The sensitivity of the dog’s nose is legendary – for thousands of years, humans have been using the amazingly fine sense of smell of their “best friend”. In recent years, the medical potential of sniffer dogs has also become increasingly clear: they can detect diseases such as various types of cancer, malaria and bacterial and viral infections in humans by the smell of body fluids. The animals perceive volatile organic compounds that the body forms in connection with the disease.

Several studies have already shown that dogs can be trained to detect an acute Sars-CoV-2 infection with high accuracy. The animal detection method has already shown its potential in practical use. The focus of the study by the research team led by the University of Veterinary Medicine Hanover was now the question of the extent to which sniffer dogs can also detect a notorious secondary condition of Sars-CoV-2 infections: Long Covid. Patients still complain about various symptoms of the disease months after their actual recovery.

Also a nose for Long Covid

Trained corona detection dogs were used in the study, which can identify acute Covid 19 patients with a hit rate of over 90 percent based on the smell of various body fluids. The scientists again confronted these animals in various combinations with odor samples from people acutely affected by Covid-19 and from long-Covid patients and to control healthy people.

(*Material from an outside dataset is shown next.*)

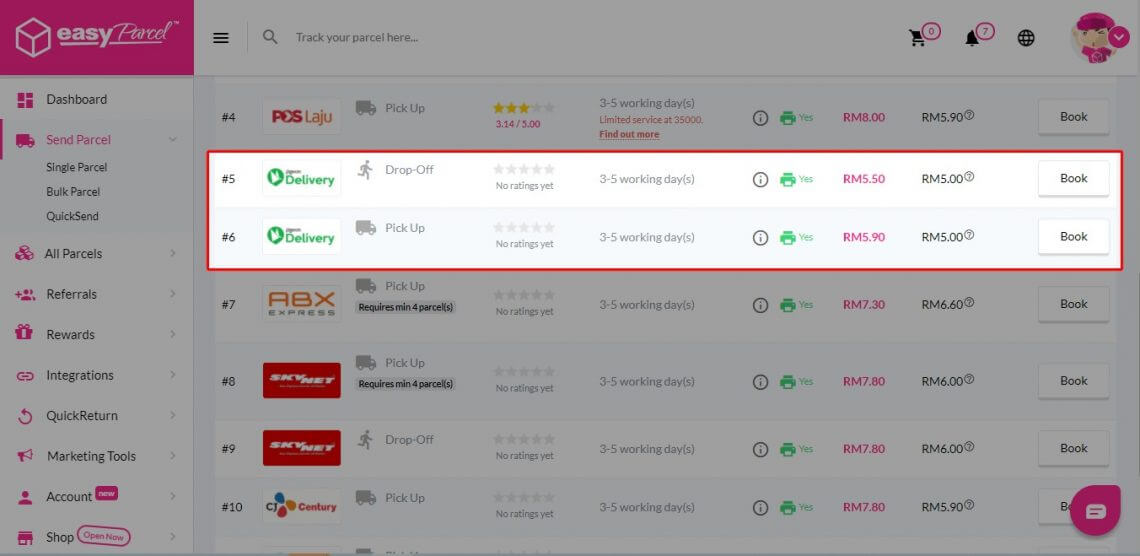Open the notifications bell

[x=971, y=38]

The evaluation of the results clearly confirmed that the animals are able to sniff out Long Covid: They were able to distinguish the samples from Long Covid patients from the healthy control with a hit rate of over 90 percent. “Our study now makes it clear that dogs can recognize the unique patterns of volatile organic compounds not only in acute Sars-CoV-2 infected people, but also in post-Covid-19 patients,” summarizes co-author Holger Volk from the foundation University of Veterinary Medicine Hanover. His colleague Claudia Schulz adds: “The sniffer dogs succeed in this, even if conventional detection systems such as PCR and antibody tests can no longer make any statements about the disease,” says the scientist.

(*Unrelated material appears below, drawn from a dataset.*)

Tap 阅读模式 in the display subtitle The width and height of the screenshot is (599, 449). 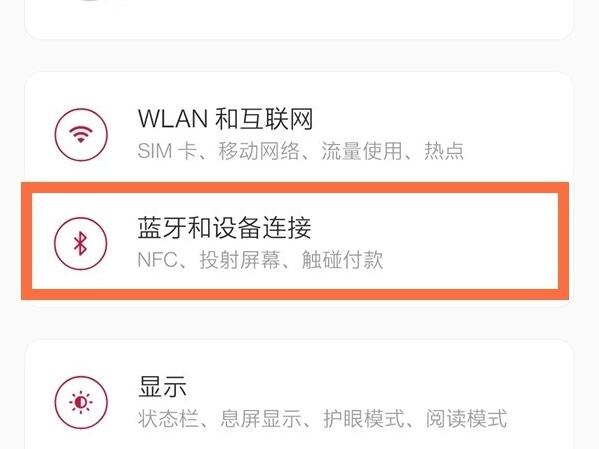tap(466, 419)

Potential for studying the pathophysiology of Covid-19

Interestingly, as the researchers further report, when directly choosing between acute Sars-CoV-2 cases and long-Covid samples, the dogs almost exclusively showed the current infections as positive. This result thus indicates that the disease-specific odor of acute Covid-19 is still present in many long-Covid cases, but apparently not to the same extent as in samples from acutely infected patients, the scientists explain. This could mean that after some Covid-19 diseases, a hidden infection persists or long-lasting metabolic changes become established as a result of the infection. “Although post-Covid patients usually no longer pose an infection risk, the diagnosis enables optimized treatment of the patients and opens up new possibilities for better understanding this complex viral disease in the future,” says Schulz.

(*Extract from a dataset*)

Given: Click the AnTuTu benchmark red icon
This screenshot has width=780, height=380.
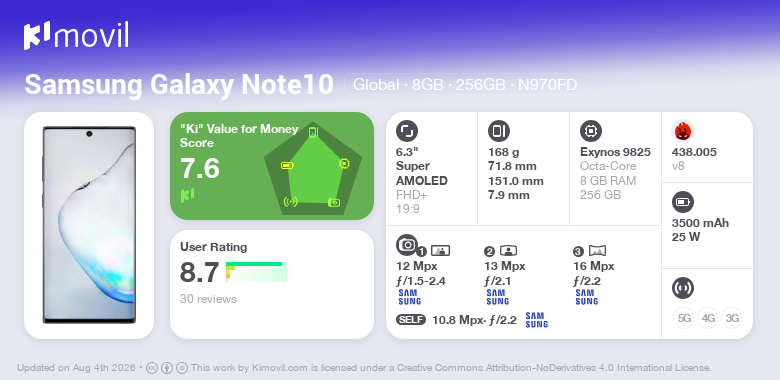Looking at the screenshot, I should pyautogui.click(x=683, y=131).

As the scientists emphasize, the investigation has so far been a pilot study: “More extensive work should now clarify to what extent the sensitivity of the medical detection dogs can vary in the course of the infection,” write the researchers. One question is, for example, whether the type of symptoms affects the dogs’ ability to recognize something. In addition, further studies should characterize the disease-specific volatile compounds that occur in Sars-CoV-2 infections. “Basically, the current study is further proof of the potential that sniffer dogs have in investigating the pathophysiology of Covid-19,” concludes co-author Friederike Twele from the University of Veterinary Medicine Hannover.